- Aim of the exercise
Pull out each line of the rows below that contains the string "height", matching case exactly.

- Given data
━━━━━━━━━━━━━━━━
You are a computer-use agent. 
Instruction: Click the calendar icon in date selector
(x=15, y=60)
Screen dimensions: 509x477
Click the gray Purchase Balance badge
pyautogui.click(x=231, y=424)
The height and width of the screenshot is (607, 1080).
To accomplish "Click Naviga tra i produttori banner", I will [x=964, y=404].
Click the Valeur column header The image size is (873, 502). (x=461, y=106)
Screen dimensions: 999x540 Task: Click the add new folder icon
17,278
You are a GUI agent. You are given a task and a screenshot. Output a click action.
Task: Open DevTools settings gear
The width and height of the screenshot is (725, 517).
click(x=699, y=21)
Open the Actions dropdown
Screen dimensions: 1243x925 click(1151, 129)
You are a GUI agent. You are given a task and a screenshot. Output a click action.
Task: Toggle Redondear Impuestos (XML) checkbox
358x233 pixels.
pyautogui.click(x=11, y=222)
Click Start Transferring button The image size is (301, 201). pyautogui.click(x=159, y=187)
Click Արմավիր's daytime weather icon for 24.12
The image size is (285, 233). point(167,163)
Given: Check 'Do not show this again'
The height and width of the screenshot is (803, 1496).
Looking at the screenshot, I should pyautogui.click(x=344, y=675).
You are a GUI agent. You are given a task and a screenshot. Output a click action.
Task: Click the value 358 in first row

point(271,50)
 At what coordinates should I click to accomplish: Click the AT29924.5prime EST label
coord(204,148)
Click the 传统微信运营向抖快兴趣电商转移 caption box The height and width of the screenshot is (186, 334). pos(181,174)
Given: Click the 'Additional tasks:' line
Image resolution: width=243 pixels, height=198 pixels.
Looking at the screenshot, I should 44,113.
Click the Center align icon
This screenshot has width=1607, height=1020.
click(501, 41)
━━━━━━━━━━━━━━━━
- Written reply
The height and width of the screenshot is (607, 1080).
The width and height of the screenshot is (725, 517).
The height and width of the screenshot is (803, 1496).
Click the 传统微信运营向抖快兴趣电商转移 caption box The height and width of the screenshot is (186, 334). pos(181,174)
Image resolution: width=243 pixels, height=198 pixels.
This screenshot has width=1607, height=1020.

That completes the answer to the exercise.